Bioparco, the large zoo at the northern edge of Rome's Villa Borghese park, has had something of a mixed reputation over the years. One of Europe's oldest zoos, opened originally in 1911, its facilities were outdated and the the animals were not always kept in the best conditions. However, following a recent facelift and rebranding, there have been many improvements. There is still room for more - some of the cages do seem a little small - but the rechristened Bioparco is at least heading in the right direction.
Things to See
Once you've spent some time wandering around the usual range of lions, tigers, camels, bears, zebras, giraffes, (etc...), it's worth taking a look at the reptile house. It's themed around "Furti di Natura" (thefts from nature). The display begins with a short film on the theme, which is shown inside a mock aeroplane. Then follows the chance to see an exhibition of endangered animals and animal products which have been confiscated in and around Rome over the years. The most impressive of these is certainly Mario, a crocodile who was rescued from a Rome apartment where he was being kept in the bathtub as a pet.

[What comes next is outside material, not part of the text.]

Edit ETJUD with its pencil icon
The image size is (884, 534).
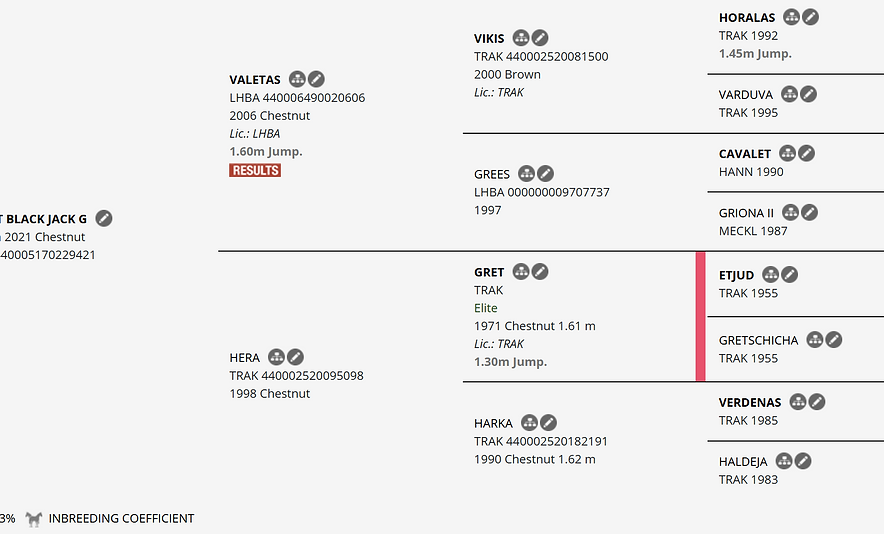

For children there is a petting zoo and a playground, with a theatre and other attractions available at certain times - see their website (below, right) for current details.
Opening hours Open 9.30-17.00 from January to March and 9.30-18.00 from 25 March until 1 November, with last entrance an hour before closing time.
Ticket prices Entry to Bioparco costs €8.50/€6.50, with tickets to the reptile house costing an extra €2.50.